Today I was doing just that: commiserating with a friend whose autistic child had just “had a huge meltdown . . . complete with yelling, food throwing, and tears running down his face” in front of, as she wrote, “almost everyone I know.”
It was a wonderful post, as those who’d already commented said, because it was so frank. So, as my students say, “relatable.”
“Most of the time I suck it up,” my friend wrote, the “meltdowns, 10+ accidents a day, the stares, rude questions, the incomprehension on the faces of people around me, but today it was all too much, so I walked to the car sobbing my heart out.” She confessed, “it felt, somehow, like it was my fault,” and I sobbed too. For her. For her son. For sufferers of autism and their parents. For parents in general. Is there a more agonizing feeling than the unavoidable conviction that it’s somehow our fault whenever anything goes wrong—even something we didn’t cause and couldn’t have stopped—with a daughter or son?
It’s hard to respond to someone else’s pain in a way that doesn’t compound it, though. I learned that when, in the aftermath of a sexual assault at gunpoint, friends commented, among other intended condolences, that I was “lucky not to be dead.” I didn’t feel lucky and wished I was dead. Being told the contrary merely intensified those feelings.
I was thinking about that as I commented and (hopefully) didn’t make that error. Not this time, anyway—thanks to my best editor, the Holy Spirit, who, I’m convinced, translates our groans not only to God but to everyone else and (with some effort, in my case) bleeps our stupidest words. After telling her I’d cried, I advised her not to blame herself: she was doing the best and only right thing to do—loving her son—and doing it perfectly. So far so good, I thought—or anyway, I didn’t feel that tug in the direction of the delete key at that point.
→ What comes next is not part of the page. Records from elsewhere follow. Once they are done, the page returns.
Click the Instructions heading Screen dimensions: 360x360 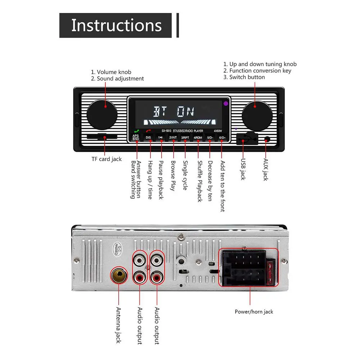tap(116, 25)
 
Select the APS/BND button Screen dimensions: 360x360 tap(136, 137)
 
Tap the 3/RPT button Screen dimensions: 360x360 tap(185, 137)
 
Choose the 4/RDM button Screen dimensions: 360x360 tap(198, 137)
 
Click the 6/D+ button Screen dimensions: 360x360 tap(222, 137)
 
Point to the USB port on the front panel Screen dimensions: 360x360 tap(246, 138)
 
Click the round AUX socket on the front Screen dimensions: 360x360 tap(267, 140)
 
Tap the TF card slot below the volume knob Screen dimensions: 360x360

I did feel it moments later, though, when I helpfully passed on a reassuring comment from a pastor’s wife eons ago when I was in the throes of parental shame about a problem with one of my toddling daughters: “God chose you, precisely you, for your girls,” she said, “because he knew you’d be the best possible mom for them.”
Sounds safe enough, I thought. And I was mightily comforted by that woman’s words at the time. God chose me to parent my girls. I was the best possible mother they could have. Everything was going to be fine.
But, as I say, the Holy Spirit apparently didn’t think so. In the fraction of a moment before I pressed enter, stories of parental abuse and neglect poured into my brain. A friend whose mom once told her children she hated them. Did God choose those children’s parents, too? What child, grown now but surely still suffering that meanness, might be reading my post?
The public is a tricky sea to navigate alone. Our kindest intentions, our most heartfelt theologies, have as much potential to mislead and hurt as to inform and uplift. Thank God for editors.